Veterinary students at The University of Edinburgh now have a life-sized model of a horse sink their teeth, or, rather, arms into. The "equine simulator" comes equipped with inflating latex intestines to familiarize students with the symptoms of colic, abdominal pain that can sometimes lead to death, depending on the cause.
The model was developed at Canada's Veterinary Simulator Industries in conjunction with the University of Calgary's Dr. Emma Read. It includes a number of latex organs that can be inflated by varying amounts to simulate particular symptoms. It also enables students to sample abdominal fluid.
According to Veterinary Simulator Industries' website, where the model is listed as an Equine Palpation Simulator (palpation meaning to examine by touch), the model is equipped with replaceable parts, a "belly tap function," and, thankfully a "soft anus/vulva, reproduction pelvis, [and] rectum." Even so, removing your watch prior to examination is still advisable.

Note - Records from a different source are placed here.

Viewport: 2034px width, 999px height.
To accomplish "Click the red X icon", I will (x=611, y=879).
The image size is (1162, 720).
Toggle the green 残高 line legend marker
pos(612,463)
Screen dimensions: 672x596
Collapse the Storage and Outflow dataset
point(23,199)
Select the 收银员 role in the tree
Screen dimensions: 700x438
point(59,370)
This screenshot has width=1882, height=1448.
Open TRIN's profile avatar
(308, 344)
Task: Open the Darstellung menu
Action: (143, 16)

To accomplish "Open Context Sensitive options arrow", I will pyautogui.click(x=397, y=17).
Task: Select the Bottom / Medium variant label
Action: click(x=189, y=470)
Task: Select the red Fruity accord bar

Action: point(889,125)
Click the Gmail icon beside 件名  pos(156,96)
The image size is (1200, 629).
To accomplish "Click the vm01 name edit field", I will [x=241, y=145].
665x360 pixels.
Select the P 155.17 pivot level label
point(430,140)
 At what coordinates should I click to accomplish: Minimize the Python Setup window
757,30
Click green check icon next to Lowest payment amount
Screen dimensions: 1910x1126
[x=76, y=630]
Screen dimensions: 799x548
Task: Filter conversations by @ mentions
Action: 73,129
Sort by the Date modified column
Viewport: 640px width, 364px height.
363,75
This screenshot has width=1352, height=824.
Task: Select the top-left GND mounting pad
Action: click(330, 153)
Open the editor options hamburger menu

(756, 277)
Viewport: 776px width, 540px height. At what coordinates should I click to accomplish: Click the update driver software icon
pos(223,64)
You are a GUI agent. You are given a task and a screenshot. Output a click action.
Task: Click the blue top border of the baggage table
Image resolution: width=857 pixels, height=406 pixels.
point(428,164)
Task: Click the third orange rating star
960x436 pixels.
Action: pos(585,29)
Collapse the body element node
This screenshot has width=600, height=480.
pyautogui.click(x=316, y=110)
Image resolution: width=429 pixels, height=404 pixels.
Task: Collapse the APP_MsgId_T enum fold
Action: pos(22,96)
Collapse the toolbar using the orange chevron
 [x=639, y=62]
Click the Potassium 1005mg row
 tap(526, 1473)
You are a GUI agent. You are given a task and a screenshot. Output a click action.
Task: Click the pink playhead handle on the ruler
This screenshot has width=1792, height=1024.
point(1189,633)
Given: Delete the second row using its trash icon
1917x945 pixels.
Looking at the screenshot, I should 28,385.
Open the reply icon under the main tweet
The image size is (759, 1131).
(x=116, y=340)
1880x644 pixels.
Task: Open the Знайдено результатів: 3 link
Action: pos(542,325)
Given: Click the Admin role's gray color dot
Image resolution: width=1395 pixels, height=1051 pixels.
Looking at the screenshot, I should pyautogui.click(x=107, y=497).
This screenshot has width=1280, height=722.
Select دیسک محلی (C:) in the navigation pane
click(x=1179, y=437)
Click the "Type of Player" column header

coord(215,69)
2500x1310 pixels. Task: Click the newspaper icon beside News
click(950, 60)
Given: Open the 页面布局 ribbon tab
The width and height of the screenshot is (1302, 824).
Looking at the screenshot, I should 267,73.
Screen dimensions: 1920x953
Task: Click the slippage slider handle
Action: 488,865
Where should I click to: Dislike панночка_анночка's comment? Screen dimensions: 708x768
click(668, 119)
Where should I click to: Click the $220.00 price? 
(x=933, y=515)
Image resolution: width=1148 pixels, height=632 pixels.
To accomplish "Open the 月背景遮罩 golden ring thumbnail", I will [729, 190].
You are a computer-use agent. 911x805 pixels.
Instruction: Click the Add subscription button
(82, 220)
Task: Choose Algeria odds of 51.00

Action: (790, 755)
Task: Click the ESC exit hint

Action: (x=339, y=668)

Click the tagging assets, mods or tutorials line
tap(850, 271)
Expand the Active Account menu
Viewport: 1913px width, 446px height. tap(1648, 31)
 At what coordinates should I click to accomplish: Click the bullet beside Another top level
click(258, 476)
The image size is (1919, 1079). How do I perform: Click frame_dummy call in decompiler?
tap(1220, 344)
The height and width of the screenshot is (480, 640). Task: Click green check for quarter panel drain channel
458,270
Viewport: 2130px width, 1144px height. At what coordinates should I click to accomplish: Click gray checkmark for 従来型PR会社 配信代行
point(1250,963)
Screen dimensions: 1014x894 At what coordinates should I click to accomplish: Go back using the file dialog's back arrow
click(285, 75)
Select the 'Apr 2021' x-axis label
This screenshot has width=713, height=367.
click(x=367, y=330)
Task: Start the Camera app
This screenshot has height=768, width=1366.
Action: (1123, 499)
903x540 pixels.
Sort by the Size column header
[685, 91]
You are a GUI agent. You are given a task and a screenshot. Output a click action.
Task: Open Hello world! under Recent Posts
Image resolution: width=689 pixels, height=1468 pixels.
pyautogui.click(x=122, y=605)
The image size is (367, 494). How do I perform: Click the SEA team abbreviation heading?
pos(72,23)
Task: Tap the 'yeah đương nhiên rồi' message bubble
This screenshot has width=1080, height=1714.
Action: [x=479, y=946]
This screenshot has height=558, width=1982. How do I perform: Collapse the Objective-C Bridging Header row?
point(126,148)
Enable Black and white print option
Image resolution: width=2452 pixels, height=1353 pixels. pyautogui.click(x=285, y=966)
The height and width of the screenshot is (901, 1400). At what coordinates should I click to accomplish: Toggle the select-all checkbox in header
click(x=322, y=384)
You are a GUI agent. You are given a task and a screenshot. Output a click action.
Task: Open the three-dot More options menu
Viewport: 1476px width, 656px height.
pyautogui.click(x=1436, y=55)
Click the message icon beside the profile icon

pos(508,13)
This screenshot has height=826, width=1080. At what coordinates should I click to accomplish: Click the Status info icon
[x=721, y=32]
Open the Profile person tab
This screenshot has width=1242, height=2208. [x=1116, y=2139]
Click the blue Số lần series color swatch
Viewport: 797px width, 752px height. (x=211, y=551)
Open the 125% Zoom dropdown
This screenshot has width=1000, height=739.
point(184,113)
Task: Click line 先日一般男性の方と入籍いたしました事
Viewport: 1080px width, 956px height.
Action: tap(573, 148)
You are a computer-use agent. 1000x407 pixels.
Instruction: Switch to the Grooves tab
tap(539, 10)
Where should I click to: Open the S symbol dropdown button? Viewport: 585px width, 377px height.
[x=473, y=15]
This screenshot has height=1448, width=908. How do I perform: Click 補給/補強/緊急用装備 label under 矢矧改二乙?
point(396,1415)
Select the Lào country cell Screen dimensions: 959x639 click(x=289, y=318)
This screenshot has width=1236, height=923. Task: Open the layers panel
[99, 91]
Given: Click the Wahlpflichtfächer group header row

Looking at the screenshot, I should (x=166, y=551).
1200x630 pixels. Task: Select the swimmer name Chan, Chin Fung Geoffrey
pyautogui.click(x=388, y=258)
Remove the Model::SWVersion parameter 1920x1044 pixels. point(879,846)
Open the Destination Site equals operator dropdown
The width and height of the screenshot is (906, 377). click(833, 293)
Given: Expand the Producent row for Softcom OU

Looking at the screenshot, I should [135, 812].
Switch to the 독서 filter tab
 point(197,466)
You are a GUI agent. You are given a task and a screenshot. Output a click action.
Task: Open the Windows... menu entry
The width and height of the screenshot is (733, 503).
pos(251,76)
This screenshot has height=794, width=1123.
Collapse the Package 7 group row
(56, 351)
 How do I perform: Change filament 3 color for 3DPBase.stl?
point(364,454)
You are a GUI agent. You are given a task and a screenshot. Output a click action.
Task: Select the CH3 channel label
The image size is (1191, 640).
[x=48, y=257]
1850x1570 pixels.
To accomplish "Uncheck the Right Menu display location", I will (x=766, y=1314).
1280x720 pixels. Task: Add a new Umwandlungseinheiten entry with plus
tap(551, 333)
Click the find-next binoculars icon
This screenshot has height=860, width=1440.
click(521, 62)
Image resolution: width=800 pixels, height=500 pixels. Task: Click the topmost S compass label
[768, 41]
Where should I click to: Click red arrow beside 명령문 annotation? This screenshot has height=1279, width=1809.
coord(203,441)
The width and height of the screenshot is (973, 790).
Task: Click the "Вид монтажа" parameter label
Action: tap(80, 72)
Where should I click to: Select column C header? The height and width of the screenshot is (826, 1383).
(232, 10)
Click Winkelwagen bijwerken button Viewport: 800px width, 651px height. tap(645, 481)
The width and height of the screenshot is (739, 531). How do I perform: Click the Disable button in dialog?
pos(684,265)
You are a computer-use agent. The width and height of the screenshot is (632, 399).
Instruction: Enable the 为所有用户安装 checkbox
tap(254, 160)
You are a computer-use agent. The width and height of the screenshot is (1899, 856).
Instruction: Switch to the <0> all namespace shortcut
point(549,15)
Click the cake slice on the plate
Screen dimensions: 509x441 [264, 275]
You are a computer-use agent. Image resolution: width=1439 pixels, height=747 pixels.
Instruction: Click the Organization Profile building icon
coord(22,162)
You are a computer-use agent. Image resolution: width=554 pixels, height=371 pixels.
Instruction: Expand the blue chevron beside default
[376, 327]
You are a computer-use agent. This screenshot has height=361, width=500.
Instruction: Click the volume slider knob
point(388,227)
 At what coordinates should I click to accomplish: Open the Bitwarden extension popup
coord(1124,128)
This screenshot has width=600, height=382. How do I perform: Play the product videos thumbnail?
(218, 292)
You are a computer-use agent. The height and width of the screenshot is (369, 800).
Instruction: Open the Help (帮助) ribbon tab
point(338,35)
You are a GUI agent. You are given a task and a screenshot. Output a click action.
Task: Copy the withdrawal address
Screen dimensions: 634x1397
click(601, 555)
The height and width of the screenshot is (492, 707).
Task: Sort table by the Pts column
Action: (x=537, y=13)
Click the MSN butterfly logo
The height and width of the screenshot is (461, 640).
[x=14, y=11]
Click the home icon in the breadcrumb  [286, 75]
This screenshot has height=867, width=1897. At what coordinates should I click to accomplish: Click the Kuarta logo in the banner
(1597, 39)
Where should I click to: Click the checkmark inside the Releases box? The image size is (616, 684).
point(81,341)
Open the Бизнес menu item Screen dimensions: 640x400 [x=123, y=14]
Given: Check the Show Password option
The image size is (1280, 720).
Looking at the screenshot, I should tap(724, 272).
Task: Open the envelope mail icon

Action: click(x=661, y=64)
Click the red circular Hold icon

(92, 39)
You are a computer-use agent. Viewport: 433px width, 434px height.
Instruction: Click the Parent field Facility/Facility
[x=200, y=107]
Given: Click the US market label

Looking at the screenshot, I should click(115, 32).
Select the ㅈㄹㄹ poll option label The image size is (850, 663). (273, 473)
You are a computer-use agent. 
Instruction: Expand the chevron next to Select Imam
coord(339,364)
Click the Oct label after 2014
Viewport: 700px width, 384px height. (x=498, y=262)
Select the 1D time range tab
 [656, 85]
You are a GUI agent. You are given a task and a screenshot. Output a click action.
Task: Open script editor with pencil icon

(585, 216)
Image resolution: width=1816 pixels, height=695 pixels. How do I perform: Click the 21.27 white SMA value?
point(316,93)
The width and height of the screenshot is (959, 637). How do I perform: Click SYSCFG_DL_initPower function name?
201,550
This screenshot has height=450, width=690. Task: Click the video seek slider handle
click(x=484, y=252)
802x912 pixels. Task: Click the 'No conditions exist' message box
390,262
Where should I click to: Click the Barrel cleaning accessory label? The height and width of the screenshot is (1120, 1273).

Perhaps the biggest difference to a real horse is the dorsal access hatch, a section along the model's spine that can be removed to get at the parts inside.
The model will also allow students to identify reproductive issues in mares. It can even be painted to resemble particular breeds.
Horse colic is a leading cause of early death in tame horses and correct diagnosis is vital. It's thought that teaching aids such as this one can reduce the need for learning in the, um, field.
"The realistic attributes of these models will allow students to learn and then refine their basic dexterity and practical skills before undertaking the procedures on live animals," said Dr. Catriona Bell of the University of Edinburgh's Royal (Dick) School of Veterinary Studies. "This is not only safer and less stressful for the students, but is also importantly a more welfare-friendly way of learning."
The equine simulator has taken its place at the School's Jeanne Marchig International Centre for Animal Welfare Education, alongside a canine simulator which allows students to practice injections and listen for irregular heart beats, and a bovine simulator to identify the stages of a cow's pregnancy.